Slow Euclidean Distance

Question

I am calculating Euclidean Distance with python code below:

def getNeighbors(trainingSet, testInstance, k, labels):
    distances = []
    for x in range(len(trainingSet)):
        dist = math.sqrt(((testInstance[0] - trainingSet[x][0]) ** 2) +    ((testInstance[1] - trainingSet[x][1]) ** 2))
        distances.append([dist, labels[x]])
    distances = np.array(distances)   
    return distances

For calculating distance of a given point with 10 other points, it's good. But when I calculate distance of a point with 18563 other points, then the computer gets hanged and don't response for around 3 Hrs.

How can I make calculation for 18563 points faster?
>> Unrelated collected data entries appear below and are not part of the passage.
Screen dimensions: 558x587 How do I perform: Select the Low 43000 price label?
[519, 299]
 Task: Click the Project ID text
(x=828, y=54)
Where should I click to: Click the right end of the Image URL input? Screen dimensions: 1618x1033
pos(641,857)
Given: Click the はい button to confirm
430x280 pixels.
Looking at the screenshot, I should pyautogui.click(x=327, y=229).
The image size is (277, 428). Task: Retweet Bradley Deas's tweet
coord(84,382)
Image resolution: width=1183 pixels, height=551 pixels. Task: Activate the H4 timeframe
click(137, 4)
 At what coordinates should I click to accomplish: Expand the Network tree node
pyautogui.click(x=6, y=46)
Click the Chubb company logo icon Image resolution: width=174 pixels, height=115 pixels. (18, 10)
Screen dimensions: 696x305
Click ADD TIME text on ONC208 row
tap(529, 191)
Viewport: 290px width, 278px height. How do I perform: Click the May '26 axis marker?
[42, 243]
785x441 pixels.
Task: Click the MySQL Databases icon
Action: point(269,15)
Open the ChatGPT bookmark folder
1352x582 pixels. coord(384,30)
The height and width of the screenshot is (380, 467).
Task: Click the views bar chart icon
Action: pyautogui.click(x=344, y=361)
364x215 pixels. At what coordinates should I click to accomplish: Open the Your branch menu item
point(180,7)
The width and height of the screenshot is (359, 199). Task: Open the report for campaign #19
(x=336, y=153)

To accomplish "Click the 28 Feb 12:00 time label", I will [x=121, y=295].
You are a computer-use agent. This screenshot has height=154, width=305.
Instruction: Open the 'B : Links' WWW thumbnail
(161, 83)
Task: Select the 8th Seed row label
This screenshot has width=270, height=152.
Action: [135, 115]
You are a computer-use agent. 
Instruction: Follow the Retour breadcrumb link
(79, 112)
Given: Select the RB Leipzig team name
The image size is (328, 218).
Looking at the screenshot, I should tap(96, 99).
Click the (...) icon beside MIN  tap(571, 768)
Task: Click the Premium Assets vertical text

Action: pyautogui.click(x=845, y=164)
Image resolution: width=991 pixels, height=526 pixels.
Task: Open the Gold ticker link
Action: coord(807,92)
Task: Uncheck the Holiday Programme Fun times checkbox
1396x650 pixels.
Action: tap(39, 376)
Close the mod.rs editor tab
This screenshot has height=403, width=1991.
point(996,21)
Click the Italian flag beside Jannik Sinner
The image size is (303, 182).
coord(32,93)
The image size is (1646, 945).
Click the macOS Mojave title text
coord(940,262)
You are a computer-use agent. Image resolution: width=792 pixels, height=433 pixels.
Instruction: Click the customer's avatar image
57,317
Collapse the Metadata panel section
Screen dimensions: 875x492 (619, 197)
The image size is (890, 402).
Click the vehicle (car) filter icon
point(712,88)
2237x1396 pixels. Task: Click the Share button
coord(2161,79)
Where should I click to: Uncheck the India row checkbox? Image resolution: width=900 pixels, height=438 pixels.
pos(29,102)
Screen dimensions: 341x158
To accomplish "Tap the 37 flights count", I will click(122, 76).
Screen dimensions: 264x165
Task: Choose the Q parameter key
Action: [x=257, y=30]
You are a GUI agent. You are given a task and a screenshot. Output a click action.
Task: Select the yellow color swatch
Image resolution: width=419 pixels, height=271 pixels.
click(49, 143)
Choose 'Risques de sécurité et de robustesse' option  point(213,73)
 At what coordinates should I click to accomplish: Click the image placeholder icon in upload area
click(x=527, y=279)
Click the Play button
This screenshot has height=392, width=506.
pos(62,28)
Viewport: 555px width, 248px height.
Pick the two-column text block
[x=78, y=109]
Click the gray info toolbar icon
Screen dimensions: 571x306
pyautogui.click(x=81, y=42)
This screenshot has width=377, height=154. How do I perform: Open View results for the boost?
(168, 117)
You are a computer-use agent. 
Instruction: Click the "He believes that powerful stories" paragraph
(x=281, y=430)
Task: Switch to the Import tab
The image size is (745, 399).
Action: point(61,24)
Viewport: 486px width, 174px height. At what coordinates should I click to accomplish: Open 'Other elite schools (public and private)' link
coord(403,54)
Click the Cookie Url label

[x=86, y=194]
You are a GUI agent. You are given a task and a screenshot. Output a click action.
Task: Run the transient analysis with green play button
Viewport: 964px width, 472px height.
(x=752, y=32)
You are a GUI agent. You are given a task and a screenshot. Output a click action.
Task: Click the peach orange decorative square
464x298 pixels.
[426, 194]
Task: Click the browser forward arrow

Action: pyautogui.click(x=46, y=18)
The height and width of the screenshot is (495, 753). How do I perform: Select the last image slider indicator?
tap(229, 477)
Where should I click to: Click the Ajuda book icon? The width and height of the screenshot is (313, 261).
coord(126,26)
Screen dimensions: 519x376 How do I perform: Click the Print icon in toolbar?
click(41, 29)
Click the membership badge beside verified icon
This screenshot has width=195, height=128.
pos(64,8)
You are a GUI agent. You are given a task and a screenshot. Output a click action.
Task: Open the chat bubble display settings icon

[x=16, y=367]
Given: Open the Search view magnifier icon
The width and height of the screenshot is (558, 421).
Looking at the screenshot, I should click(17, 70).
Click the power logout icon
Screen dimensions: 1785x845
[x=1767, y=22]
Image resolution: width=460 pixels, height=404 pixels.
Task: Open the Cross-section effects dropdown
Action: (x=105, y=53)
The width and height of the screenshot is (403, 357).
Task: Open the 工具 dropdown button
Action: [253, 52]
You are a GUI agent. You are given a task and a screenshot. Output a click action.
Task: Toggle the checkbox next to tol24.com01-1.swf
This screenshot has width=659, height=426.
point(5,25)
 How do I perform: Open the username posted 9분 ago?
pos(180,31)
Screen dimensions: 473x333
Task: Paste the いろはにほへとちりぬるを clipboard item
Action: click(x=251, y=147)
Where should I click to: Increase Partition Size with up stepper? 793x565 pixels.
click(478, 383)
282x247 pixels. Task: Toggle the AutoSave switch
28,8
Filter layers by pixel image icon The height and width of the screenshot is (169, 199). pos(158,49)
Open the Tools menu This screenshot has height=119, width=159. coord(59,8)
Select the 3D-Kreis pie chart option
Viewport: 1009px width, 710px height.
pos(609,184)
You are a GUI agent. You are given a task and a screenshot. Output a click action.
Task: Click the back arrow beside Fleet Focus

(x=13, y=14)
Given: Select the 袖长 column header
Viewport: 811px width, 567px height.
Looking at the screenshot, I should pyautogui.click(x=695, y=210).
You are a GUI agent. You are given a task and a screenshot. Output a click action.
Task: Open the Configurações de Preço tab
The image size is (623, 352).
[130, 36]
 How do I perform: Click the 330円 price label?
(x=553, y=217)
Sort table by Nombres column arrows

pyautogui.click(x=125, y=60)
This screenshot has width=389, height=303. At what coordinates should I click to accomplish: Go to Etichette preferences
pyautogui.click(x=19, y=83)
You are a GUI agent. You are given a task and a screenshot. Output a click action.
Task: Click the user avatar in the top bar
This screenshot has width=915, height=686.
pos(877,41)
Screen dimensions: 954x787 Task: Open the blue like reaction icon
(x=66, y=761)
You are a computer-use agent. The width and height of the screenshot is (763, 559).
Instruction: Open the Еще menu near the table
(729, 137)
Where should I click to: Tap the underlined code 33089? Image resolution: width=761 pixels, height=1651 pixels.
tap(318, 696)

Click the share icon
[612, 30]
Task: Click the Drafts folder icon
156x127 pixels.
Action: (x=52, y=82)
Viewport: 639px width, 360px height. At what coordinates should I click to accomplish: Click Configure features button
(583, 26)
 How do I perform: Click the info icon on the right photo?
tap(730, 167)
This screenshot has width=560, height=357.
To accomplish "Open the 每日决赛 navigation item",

you may use `math.hypot(x, y)` instead of `dist = math.sqrt(((testInstance[0] - trainingSet[x][0]) ** 2) + ((testInstance[1] - trainingSet[x][1]) ** 2))`, and `xrange`instead of `range` — Jose Ricardo Bustos M., May 05 '15 at 19:36
Are you doing anything that might require pairwise distances, or are you only calculating distances to one distinguished point? Pairwise distances for 18563 points are going to take a lot longer, simply because there are about 172 million of them to calculate. — user2357112, May 05 '15 at 19:38
I am taking one example and calculating it's distances with other points. — user2831683, May 05 '15 at 19:39
Don't use for loops to do heavy lifting (in python). Either vectorize so you can numpy or use something different like cython or numba. — syntonym, May 05 '15 at 19:46
Can you give a [complete minimal example](http://stackoverflow.com/help/mcve) instead of just this function on its own? Because if you're just calling this once, even with a list of 18563 points, it really shouldn't take long at all. It's not clear what you _are_ doing that's taking 3 hours, but the little 5% optimizations that people can make to just this code in isolation aren't going to help (except to reduce it to 2 hours and 51 minutes). — abarnert, May 05 '15 at 19:50
Even if converting the loop to NumPy makes it, say, 12x as fast, it's still taking 15 minutes instead of the fraction of a second it should take… — abarnert, May 05 '15 at 19:51
One more thing: Any chance that your vmsize is larger than your system's physical RAM? If so, every time you iterate a large object, or just access something you haven't accessed in a while, you're probably swapping memory pages to and from disk, which will slow the whole program (and your whole computer) down by a few orders of magnitude. If that's the problem, the best way to speed it up is (somewhat ironically) to focus on reducing space instead of time. — abarnert, May 05 '15 at 20:17
And one more one-more-thing: Have you tried just running your existing code in PyPy instead of CPython? That tends to get you the same kind of order-of-magnitude constant speedup as NumPy (and occasionally it'll get you a 1000000x speedup, which tells you that all the heavy lifting you're doing in some loop can be lifted out of that loop…), and changing the `#!` line is even less work than rewriting your loops as elementwise operators. — abarnert, May 05 '15 at 20:20

abarnert · Accepted Answer · 2015-05-05T20:32:34.903

6

You can speed this up by converting to NumPy first, then using vector operations, instead of doing the work in a loop, then converting to NumPy. Something like this:

trainingArray = np.array(trainingSet)
distances = ((testInstance[0] - trainingArray[:, 0]) ** 2 +
             (testInstance[1] - trainingArray[:, 1]) ** 2).sqrt()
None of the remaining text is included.